# Work required:
Where the records below show the word "will" in a line, please copy that line.

[Collected data entries]

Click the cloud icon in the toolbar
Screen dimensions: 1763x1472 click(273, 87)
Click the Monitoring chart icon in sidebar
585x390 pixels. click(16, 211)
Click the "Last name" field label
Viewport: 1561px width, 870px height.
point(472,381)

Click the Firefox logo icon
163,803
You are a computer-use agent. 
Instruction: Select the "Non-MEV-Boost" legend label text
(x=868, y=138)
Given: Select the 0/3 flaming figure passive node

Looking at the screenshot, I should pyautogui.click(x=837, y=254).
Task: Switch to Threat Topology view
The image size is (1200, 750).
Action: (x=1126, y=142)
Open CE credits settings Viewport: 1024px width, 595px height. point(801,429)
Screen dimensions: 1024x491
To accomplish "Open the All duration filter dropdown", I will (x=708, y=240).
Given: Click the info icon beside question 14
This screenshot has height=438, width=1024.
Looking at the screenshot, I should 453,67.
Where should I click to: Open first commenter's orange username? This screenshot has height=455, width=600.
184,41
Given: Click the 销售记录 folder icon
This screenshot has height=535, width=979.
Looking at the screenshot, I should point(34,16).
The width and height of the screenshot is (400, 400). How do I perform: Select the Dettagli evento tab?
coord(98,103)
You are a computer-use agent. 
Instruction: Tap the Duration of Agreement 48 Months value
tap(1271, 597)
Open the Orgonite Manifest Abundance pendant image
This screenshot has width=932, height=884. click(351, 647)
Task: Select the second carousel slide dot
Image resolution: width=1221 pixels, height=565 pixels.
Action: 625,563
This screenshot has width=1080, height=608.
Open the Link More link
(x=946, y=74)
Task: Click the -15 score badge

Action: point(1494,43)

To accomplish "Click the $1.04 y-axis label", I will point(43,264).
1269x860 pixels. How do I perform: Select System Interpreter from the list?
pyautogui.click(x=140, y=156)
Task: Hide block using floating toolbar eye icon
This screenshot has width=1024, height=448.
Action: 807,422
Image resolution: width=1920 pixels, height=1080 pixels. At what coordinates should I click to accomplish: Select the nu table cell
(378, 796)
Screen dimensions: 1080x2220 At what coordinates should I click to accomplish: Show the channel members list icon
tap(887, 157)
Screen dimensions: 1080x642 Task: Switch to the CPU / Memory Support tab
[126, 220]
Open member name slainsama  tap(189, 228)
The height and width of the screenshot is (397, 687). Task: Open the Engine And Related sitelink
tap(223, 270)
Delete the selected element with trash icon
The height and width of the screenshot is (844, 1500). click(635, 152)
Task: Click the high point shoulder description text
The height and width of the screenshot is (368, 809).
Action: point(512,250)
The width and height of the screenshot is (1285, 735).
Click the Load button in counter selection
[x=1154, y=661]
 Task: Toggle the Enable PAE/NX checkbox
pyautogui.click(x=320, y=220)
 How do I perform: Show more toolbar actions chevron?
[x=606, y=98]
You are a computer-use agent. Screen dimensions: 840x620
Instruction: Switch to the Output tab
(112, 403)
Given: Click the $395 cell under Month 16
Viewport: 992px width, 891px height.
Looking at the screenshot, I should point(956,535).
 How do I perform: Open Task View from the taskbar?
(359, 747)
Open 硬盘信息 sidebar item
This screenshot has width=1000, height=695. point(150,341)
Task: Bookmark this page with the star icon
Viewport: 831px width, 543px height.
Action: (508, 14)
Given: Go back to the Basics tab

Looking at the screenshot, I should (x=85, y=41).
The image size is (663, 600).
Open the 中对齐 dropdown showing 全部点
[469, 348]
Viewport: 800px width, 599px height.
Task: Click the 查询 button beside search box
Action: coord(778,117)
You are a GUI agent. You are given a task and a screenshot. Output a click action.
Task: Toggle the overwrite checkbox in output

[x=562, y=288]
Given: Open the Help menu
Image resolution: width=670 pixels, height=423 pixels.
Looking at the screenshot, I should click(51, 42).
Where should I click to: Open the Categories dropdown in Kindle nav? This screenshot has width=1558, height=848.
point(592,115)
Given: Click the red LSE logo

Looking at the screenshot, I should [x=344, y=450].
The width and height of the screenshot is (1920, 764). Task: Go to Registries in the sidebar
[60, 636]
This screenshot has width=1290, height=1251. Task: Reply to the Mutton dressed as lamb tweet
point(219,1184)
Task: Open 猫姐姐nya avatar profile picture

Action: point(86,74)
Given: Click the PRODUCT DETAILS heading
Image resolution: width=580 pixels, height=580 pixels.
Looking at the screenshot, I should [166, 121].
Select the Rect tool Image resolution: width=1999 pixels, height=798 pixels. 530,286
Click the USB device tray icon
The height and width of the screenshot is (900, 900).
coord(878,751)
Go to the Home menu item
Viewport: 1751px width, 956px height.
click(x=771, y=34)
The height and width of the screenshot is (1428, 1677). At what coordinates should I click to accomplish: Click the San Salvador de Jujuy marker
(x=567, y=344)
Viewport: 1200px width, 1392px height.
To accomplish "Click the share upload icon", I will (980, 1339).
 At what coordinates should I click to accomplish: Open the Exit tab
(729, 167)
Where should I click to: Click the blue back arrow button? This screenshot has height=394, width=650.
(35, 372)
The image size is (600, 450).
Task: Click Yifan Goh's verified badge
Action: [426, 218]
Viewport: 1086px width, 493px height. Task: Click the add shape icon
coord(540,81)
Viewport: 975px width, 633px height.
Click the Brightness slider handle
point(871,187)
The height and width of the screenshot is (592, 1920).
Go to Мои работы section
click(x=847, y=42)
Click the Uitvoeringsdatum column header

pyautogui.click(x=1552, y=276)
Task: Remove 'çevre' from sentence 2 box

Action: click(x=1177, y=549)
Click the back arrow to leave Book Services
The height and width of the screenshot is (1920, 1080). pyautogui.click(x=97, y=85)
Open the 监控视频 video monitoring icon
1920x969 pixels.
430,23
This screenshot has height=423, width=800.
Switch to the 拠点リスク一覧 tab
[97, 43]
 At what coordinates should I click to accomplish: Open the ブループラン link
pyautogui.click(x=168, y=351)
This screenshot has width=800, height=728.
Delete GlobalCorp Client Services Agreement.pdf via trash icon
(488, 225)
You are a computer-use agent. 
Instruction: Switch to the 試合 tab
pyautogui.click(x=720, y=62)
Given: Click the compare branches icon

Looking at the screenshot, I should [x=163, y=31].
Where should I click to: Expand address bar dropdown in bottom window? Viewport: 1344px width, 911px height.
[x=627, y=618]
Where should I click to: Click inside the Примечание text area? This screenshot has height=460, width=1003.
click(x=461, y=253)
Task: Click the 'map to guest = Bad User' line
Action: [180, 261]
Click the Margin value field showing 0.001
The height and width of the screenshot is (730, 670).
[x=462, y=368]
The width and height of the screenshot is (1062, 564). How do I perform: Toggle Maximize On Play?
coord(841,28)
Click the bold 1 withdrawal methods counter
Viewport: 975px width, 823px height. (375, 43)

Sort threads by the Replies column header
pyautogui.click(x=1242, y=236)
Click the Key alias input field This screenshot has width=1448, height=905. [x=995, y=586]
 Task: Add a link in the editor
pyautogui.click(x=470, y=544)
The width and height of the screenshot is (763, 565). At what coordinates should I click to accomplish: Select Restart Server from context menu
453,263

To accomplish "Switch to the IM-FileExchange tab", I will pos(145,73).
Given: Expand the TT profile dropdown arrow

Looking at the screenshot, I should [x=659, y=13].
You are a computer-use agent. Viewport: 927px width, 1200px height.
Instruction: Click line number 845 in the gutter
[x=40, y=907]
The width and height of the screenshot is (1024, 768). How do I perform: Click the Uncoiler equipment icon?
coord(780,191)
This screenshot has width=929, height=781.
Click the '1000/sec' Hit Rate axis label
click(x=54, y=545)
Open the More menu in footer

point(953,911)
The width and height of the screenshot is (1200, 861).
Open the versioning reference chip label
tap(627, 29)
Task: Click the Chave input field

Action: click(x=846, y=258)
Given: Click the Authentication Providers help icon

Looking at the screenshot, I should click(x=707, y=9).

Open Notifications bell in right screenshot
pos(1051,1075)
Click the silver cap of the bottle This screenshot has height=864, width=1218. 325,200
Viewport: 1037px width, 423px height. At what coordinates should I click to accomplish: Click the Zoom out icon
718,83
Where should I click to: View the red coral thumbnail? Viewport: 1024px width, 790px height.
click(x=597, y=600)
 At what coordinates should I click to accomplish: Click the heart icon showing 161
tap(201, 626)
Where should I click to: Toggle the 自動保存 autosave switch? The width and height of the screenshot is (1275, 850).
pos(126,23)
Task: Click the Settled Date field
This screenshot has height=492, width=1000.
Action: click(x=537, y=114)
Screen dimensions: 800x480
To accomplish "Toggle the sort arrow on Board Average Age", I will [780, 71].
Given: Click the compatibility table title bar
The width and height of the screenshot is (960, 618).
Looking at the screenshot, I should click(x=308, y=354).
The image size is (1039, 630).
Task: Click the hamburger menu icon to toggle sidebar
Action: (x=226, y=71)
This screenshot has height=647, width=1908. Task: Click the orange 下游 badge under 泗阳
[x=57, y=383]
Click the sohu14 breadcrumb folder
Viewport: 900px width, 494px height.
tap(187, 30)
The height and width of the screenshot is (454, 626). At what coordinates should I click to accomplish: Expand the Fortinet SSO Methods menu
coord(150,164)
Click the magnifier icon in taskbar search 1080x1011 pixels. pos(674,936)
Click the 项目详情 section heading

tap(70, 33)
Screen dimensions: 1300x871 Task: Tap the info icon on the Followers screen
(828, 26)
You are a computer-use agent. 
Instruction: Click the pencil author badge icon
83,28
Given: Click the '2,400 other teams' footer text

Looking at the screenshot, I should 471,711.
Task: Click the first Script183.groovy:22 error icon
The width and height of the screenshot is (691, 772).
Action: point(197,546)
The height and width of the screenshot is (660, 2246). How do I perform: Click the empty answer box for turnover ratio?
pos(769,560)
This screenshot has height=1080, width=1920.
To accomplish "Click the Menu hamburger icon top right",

# Solution:
To accomplish "Open the All duration filter dropdown", I will (x=708, y=240).
To accomplish "Click the $1.04 y-axis label", I will point(43,264).
To accomplish "Click the share upload icon", I will (980, 1339).
To accomplish "Switch to the IM-FileExchange tab", I will pos(145,73).
To accomplish "Toggle the sort arrow on Board Average Age", I will [780, 71].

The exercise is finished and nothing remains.